Трактовать эти слова можно было лишь одним образом – как неприкрытую угрозу войны, если Великое княжество Литовское не прекратит вмешиваться в ливонские дела. И слова у Ивана с делом не расходились. В разрядной книге по поводу посольства Я. Шимковича было отмечено, что «царь и великий князь перемирья с ними (литовцами – Thor) утвержать не велел от лета 7070-го году, от благовещеньева дни (25 марта 1562 г. – Thor)…», после чего 20 апреля 1561 г. Иван воевод своих отправил в Псков, а оттуда в Юрьев «воевати ливонские земли для того, что король вступаетца за ливонские земли и людей своих в ыные городки ливонские прислал». «Большим» воеводой 5-полковой рати был назначен князь П.А. Булгаков, его «лейтенантом» (2-м воеводой Большого полка) – опытный воевода И.В. Меньшой Шереметев (хотя, надо сказать, сама по себе рать была невелика – всего лишь 10 воевод и еще один воевода, И.М. Карамышев из Острова; и были то не первостатейные воеводы. И хорошо, если под началом князя Булгакова «ходило» порядка 5 тыс. «сабель» и «пищалей», а скорее всего, было и того меньше. Однако это не помешало М. Стрыйковского исчислить московитское полчища аж в 108 тыс. чел.!).
К середине июня ратники Булгакова завершили свои сборы и, согласно псковской летописи, «о рожестве Ивана Предтечи» (24 июня) выступили в поход и «воевали Немецкие земли начен от Ровного (Роннебурга – Thor) до моря срединою (надо полагать, что полки Булгакова прокатились по территориям, прилегающим к занятым литовцами замкам Венден, Вольмар, Трикатен и Роннебург, после чего повернули на запад, к побережью Рижского залива, поднялись к северу и оттуда двинулись, отягощенные добычей и пленниками, назад, к Феллину – Thor), а сами здоровы вышли…».
Однако и Сигизмунд не был намерен теперь отступать. Демонстрируя свое твердое намерение защищать свои интересы в Ливонии, весной 1561 г. Сигизмунд объявил о мобилизации литовских татарских хоругвей, а затем и посполитого рушения и почтов панов Рады. Правда, как всегда, срок сбора почтов и поветовой милиции все время затягивался – то кормов нет, то шляхта не торопится выполнять королевский наказ (в первых числах июня 1561 г. Сигизмунд в очередной раз с горечью констатировал, что «еще нихто не поспешил ся, яко ж маем ведомост, же многие за сплошеньством и недбалостью своею и до сего часу з домов своих не выехали»). Отдуваться за них пришлось немногочисленным наемникам (хотя, если взять на веру слова М. Стрыйковского, одна только весть о том, что литовский великий гетман Миколай Радзивилл во главе «всей земли Литовской» переправляется через Двину под Зелбургом, неподалеку от Кокенгаузена, вынудила московитов поспешно бежать «до Москвы»).

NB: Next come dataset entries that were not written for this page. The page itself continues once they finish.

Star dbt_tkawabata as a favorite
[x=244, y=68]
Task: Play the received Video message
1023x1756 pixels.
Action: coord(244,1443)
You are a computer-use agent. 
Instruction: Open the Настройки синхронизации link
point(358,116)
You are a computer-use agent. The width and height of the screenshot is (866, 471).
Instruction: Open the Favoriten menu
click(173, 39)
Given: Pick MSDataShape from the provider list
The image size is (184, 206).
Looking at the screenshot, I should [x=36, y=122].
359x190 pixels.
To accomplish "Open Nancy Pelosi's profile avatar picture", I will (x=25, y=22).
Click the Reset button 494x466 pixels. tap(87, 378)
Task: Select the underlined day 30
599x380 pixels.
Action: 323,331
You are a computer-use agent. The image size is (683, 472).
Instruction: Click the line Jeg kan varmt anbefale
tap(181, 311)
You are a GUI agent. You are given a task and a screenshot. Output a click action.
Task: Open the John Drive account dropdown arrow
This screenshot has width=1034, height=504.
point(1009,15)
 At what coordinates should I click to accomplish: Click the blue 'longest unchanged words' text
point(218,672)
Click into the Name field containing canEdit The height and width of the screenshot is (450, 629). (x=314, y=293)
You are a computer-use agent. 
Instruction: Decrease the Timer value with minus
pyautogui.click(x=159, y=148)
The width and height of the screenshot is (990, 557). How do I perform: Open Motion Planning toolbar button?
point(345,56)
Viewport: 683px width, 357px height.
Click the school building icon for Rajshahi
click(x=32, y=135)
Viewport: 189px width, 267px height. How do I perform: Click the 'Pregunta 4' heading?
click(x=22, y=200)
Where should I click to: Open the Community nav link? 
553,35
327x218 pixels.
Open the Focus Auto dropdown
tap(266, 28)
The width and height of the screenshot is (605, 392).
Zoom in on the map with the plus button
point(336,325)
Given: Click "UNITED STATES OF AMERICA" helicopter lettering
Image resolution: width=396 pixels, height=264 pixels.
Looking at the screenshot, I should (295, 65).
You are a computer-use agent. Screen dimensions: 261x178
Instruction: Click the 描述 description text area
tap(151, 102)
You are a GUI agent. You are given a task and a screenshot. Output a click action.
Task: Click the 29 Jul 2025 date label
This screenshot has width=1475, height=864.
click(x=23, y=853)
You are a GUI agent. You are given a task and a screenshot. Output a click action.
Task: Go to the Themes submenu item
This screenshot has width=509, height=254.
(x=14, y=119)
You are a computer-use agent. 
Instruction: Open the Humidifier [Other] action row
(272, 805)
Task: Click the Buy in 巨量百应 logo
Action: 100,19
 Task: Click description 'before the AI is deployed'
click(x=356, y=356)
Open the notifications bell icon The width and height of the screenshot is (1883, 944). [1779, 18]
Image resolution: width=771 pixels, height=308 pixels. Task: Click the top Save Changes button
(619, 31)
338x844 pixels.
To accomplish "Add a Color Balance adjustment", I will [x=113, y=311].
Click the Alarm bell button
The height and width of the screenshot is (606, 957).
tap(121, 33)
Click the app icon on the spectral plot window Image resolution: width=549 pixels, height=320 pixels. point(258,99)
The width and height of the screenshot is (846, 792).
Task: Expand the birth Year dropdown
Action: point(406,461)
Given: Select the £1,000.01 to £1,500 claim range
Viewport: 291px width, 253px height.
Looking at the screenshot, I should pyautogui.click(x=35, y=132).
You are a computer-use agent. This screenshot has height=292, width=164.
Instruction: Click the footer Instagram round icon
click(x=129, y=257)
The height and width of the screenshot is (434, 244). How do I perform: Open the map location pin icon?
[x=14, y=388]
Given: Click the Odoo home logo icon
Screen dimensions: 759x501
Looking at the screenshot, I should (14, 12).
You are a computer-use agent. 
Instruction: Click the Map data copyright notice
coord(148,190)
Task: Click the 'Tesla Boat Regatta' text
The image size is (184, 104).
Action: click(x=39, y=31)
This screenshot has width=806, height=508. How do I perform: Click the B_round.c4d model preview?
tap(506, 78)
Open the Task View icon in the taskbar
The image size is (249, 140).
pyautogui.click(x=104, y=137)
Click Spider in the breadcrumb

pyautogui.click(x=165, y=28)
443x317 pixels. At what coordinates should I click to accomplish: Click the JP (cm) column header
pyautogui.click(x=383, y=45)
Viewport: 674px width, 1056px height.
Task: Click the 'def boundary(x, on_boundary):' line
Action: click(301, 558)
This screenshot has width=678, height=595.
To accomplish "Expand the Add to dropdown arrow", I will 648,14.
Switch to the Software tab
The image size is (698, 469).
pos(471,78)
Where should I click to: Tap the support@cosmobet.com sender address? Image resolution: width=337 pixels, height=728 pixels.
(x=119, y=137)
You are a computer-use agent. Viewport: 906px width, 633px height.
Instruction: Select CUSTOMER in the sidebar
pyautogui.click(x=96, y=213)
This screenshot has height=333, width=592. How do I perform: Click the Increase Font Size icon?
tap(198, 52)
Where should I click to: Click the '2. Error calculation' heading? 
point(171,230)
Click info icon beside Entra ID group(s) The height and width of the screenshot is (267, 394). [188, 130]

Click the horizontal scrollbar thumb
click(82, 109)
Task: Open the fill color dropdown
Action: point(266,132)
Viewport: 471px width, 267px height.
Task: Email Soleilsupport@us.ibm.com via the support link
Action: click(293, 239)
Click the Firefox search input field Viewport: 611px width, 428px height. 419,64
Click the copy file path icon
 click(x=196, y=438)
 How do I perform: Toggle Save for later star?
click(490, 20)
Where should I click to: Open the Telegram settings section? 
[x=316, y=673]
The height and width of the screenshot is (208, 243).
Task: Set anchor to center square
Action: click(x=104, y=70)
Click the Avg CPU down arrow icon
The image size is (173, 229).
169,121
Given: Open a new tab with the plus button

Миколай Рыжий Радзивилл собственной персоной):

А.Н. Янушкевич полагал в своей работе о Инфлянтской войне, что свидетельства польского хрониста малодостоверны, и для этого есть определенные основания (очень уж был подвержен Стрыйковский магии больших чисел), но вот что любопытно – картина, рисуемая им, в общем совпадает с той, которую дает псковская летописная традиция. Псковский книжник писал, что «того же лета (7069/1561 – Thor), о Ильине дни (20 июля – Thor) шла Литва под Тарбас городок великого князя, и воевали Нового городка (Нойхаузен – Thor) оуезда и Керепетцкого (Кирумпе – Thor) и Юрьевская места». И у Стрыйковского отмечено, что, осадив Тарваст, литовские отряды «плюндровали» владения великого князя московского «аж до Дерпту». Похоже, что, действительно, Булгаков не стал рисковать и ввязываться в лобовое столкновение с войсками Радзивилла и отступил, а литовский гетман, воспользовавшись этим, атаковал замок Тарваст.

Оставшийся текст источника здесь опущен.